Dataset records —
----------------------------------------

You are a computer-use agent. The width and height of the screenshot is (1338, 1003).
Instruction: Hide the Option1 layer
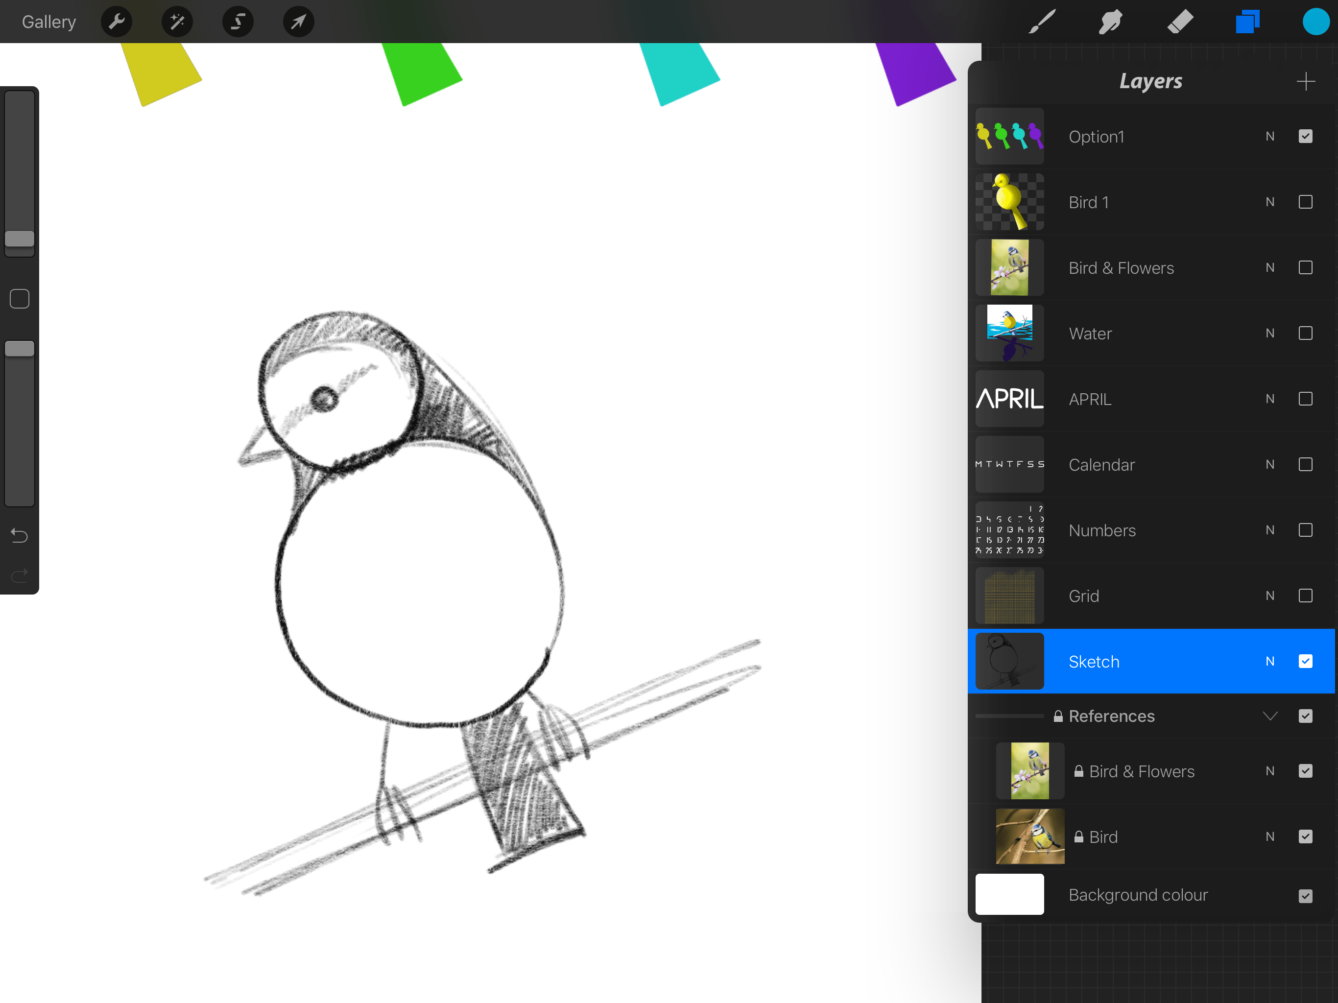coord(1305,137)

----------------------------------------

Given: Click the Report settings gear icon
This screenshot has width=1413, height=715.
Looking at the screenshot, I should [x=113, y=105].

----------------------------------------

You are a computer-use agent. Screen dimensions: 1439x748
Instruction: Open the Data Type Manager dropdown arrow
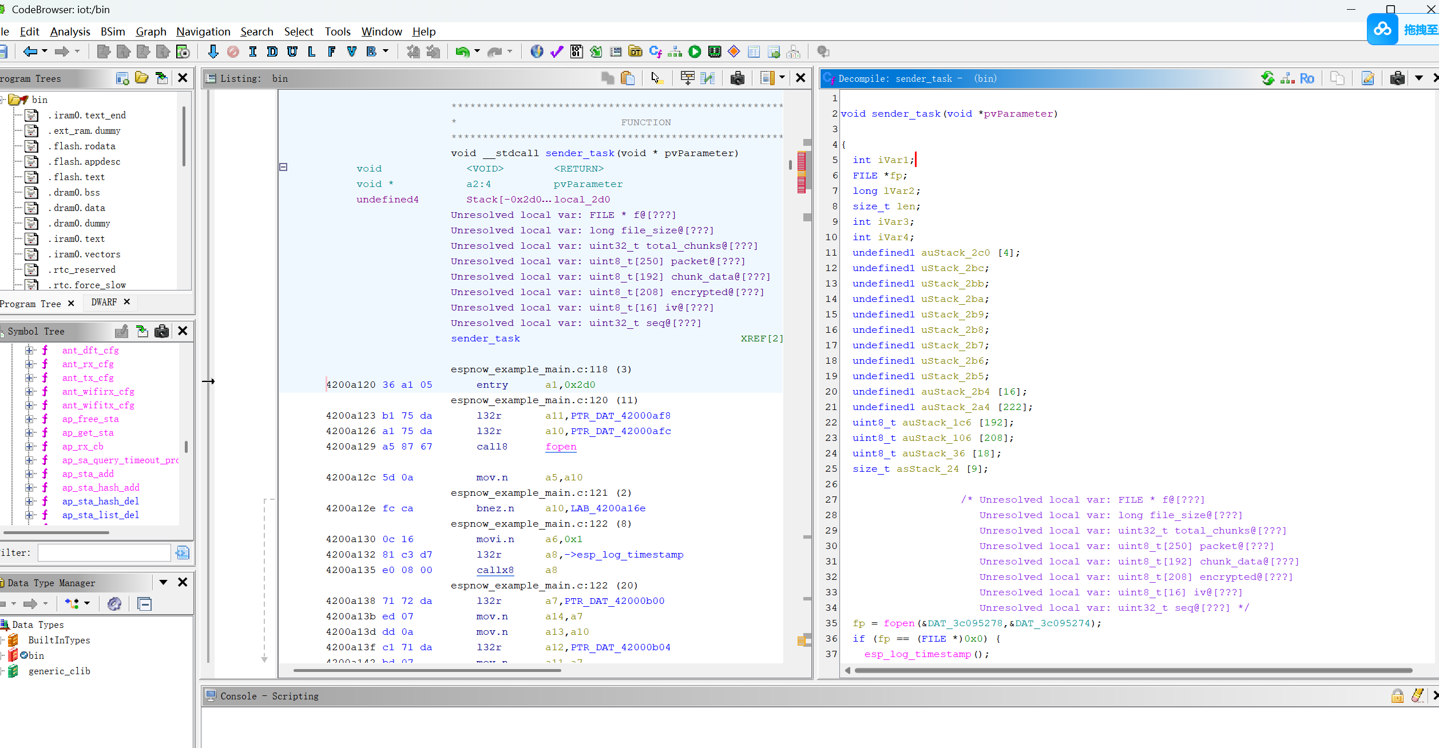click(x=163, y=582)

----------------------------------------

For the string "agent", give the number of lines in the records that contain it and nothing besides.

2